The spokesperson added that while the company shares the FTC’s “focus on ensuring the thoughtful development of generative AI,” Snap believes that the “complaint would stifle innovation and competition in a critical and growing sector of the economy.”
Jonathan Raa | AP
Snap debuted the My AI chatbot in 2023. It is powered by the large language models of OpenAI and Google, giving it the ability to answer user questions and provide tips and suggestions similar to ChatGPT and other AI-powered chatting tools.
The chatbot has been noted for providing problematic responses. In one instance while speaking with a reporter who was pretending to be a teenager, the chatbot answered explained how to hide the smell of alcohol and marijuana, The Washington Post reported in 2023. At the time of the chatbot’s initial release, Snap said that My AI, like other AI-powered chatbots, is “prone to hallucination and can be tricked into saying just about anything. Please be aware of its many deficiencies and sorry in advance!”
In Oct. 2023, the United Kingdom’s Information Commissioner’s Office issued a preliminary enforcement notice against Snap, alleging that the company’s My AI-related risk assessment “did not adequately assess the data protection risks posed by the generative AI technology, particularly to children.”
Although the FTC said that it voted during a closed meeting to issue a public statement about it’s case against Snap and its ensuing referral to the DOJ, it noted that FTC commissioners Melissa Holyoak and Andrew Ferguson were absent.
The FTC also pointed to a dissenting statement by Ferguson, who President-elect Donald Trump named in December to replace Lina Khan as the next FTC chair.
Ferguson noted that these kinds of referrals “are not disclosed unless and until the complaint is filed in court by the Department or the Commission.”
“I did not participate in the farcical closed meeting at which this matter was approved,” he wrote.

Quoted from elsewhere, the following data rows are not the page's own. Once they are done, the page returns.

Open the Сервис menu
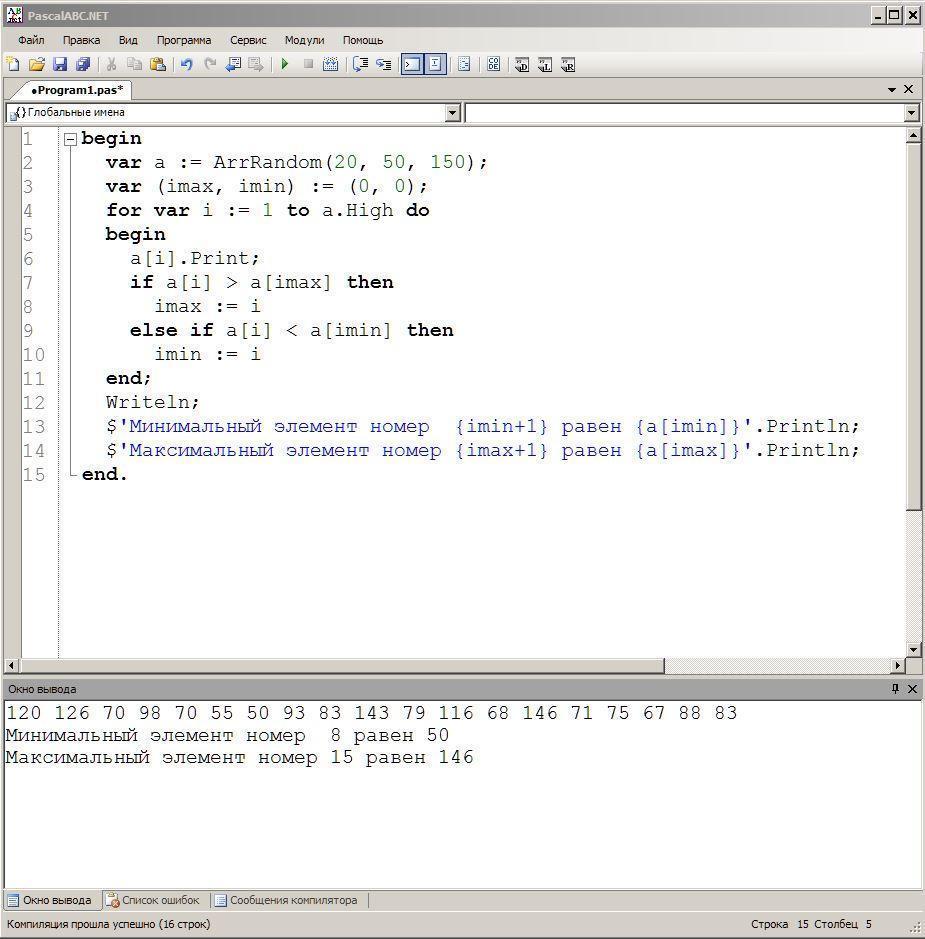This screenshot has width=925, height=939. point(248,40)
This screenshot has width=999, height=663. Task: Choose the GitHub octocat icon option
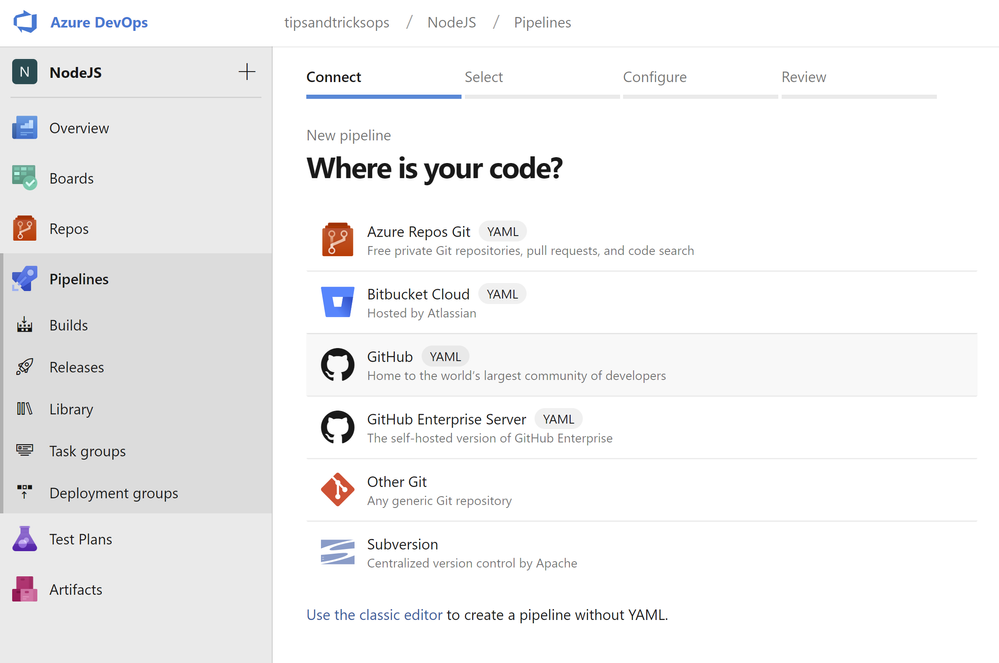337,366
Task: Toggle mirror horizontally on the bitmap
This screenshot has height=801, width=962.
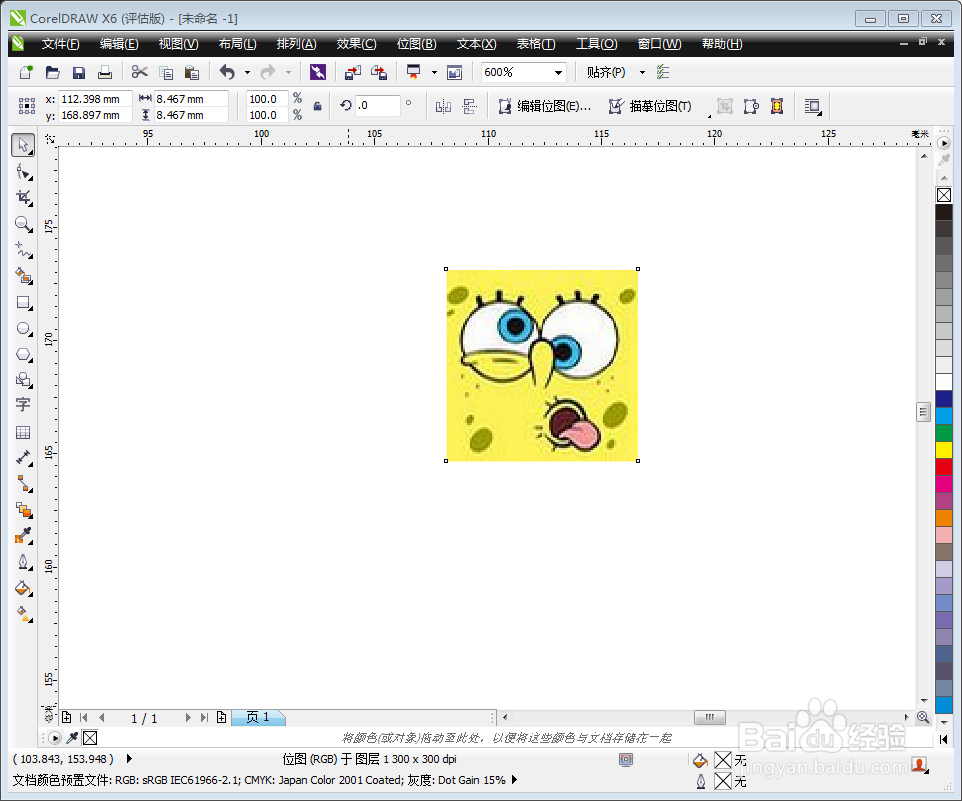Action: coord(444,105)
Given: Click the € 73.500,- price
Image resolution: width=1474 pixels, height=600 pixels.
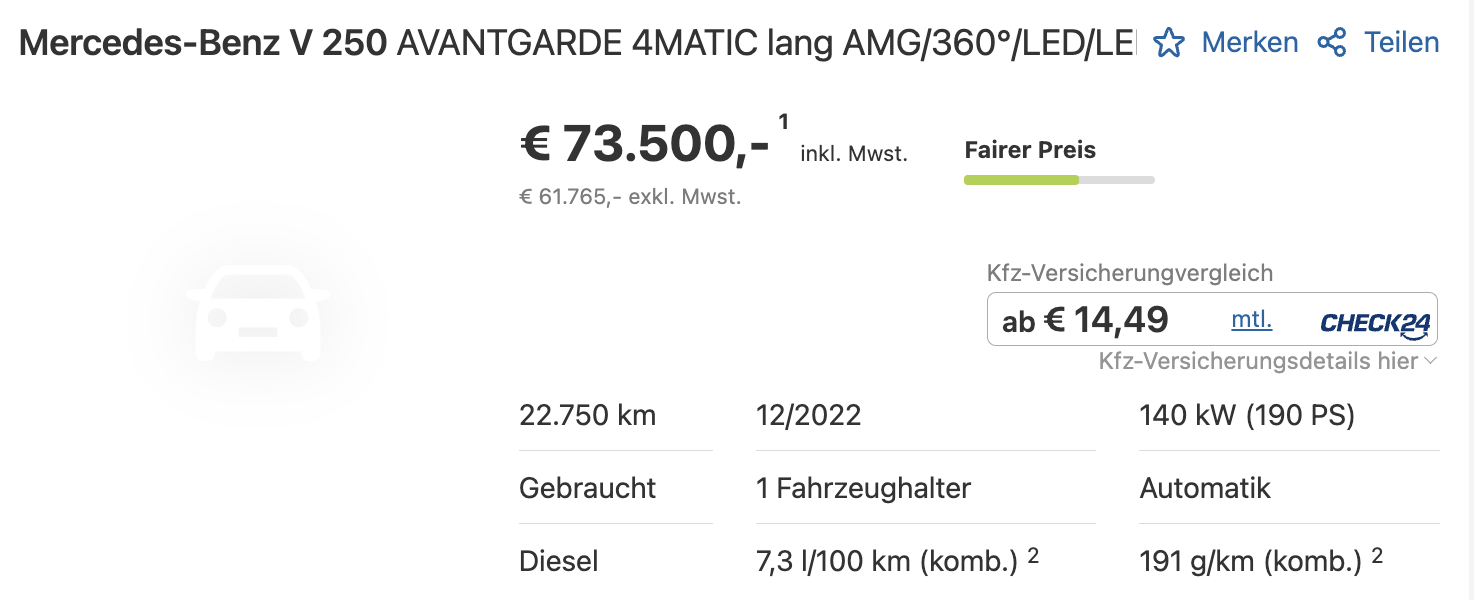Looking at the screenshot, I should (x=645, y=145).
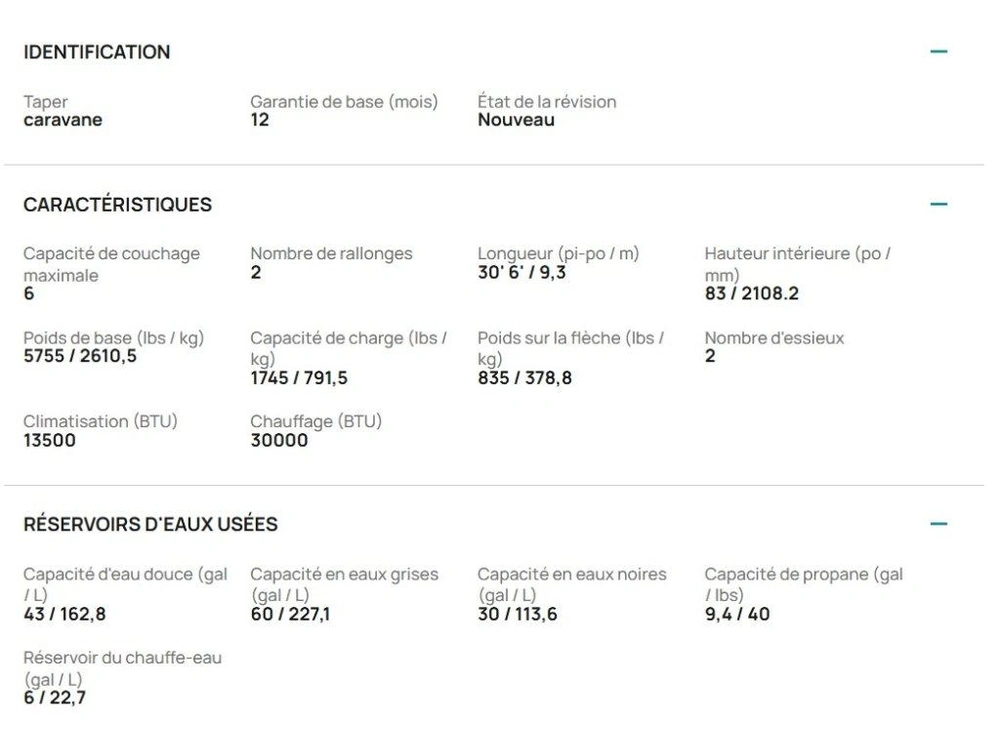
Task: Click the Chauffage value 30000
Action: 279,440
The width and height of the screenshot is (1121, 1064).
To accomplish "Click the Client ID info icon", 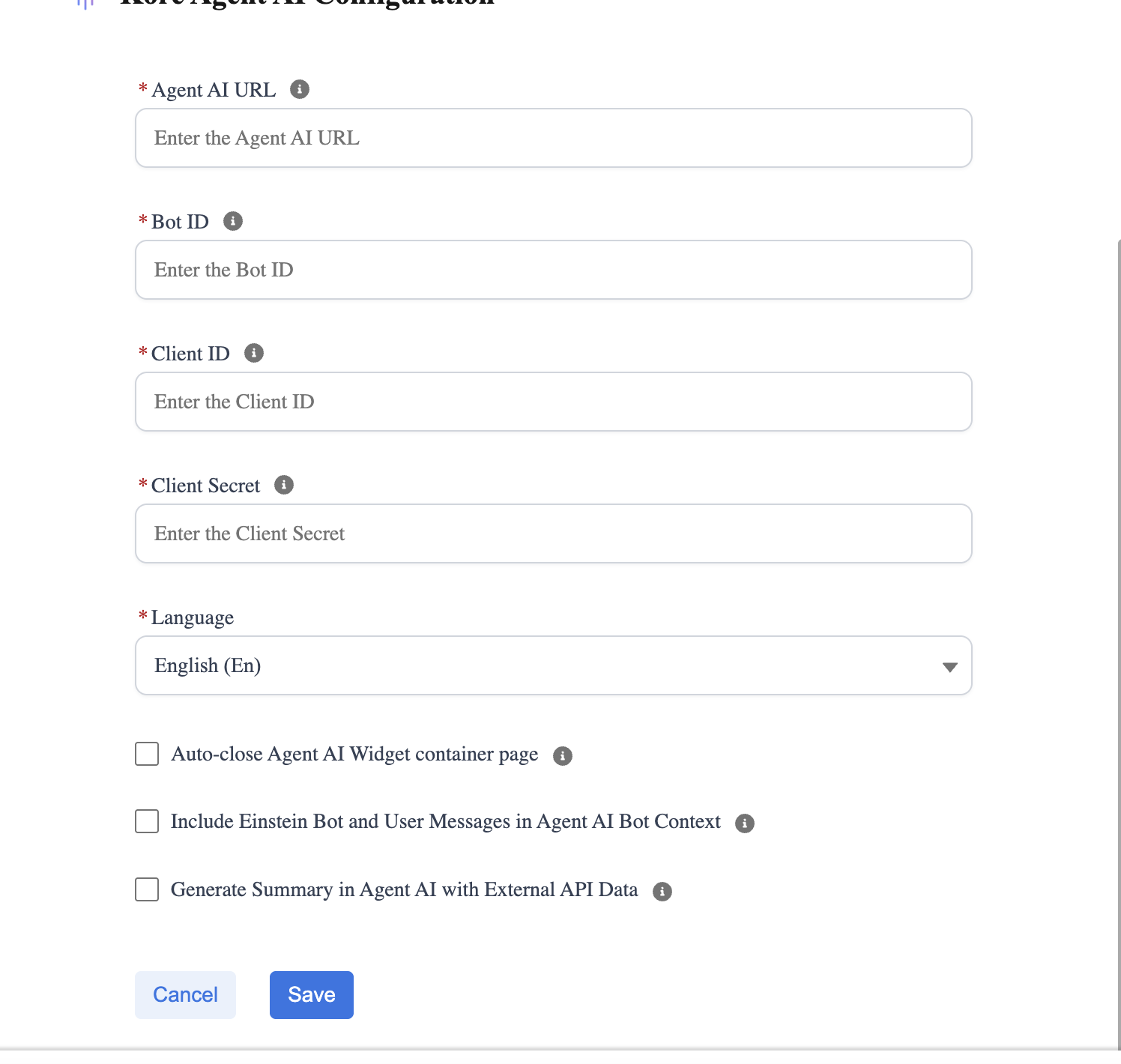I will [254, 353].
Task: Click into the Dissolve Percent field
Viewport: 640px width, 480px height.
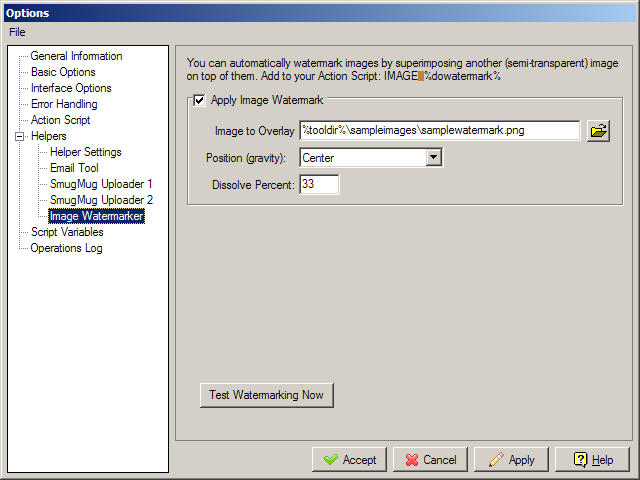Action: click(319, 184)
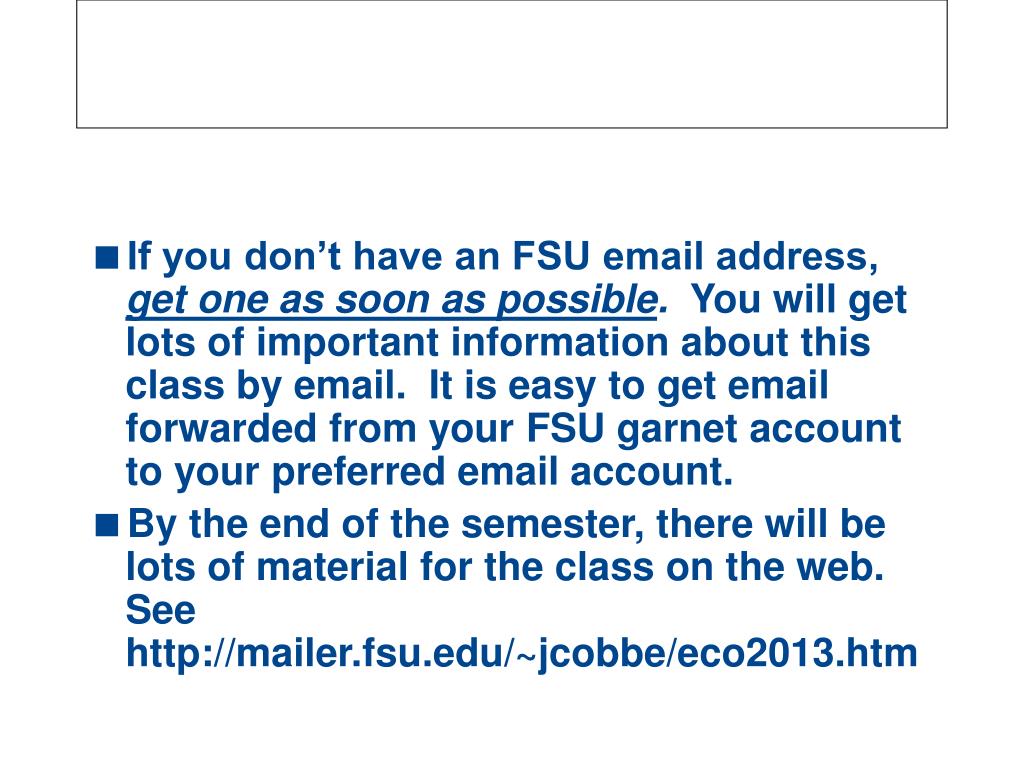1024x768 pixels.
Task: Click the line 'lots of important information about this'
Action: [498, 344]
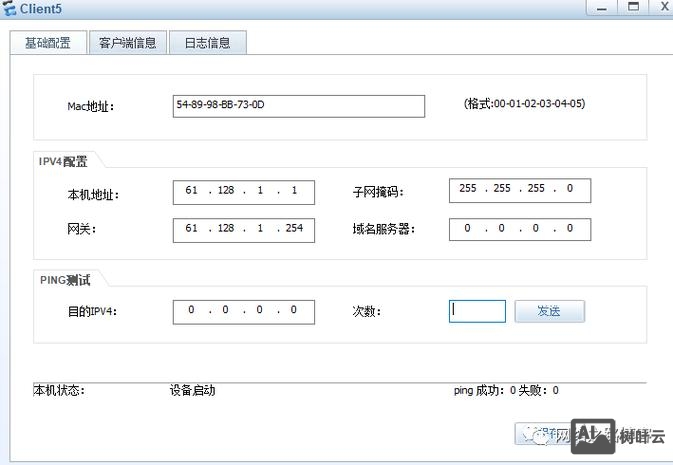
Task: Click first octet of 域名服务器 field
Action: tap(468, 229)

Ferguson added that he opposes the FTC’s complaint against Snap, but that he can’t “release a detailed analysis of its many problems,” because the case is not public. Ferguson wrote that the complaint’s interpretations of an FTC law is “wrong” and that it is “in direct conflict with the guarantees of the First Amendment.”
If the DOJ files the complaint, Ferguson said he will “release a more detailed statement about this affront to the Constitution and the rule of law.”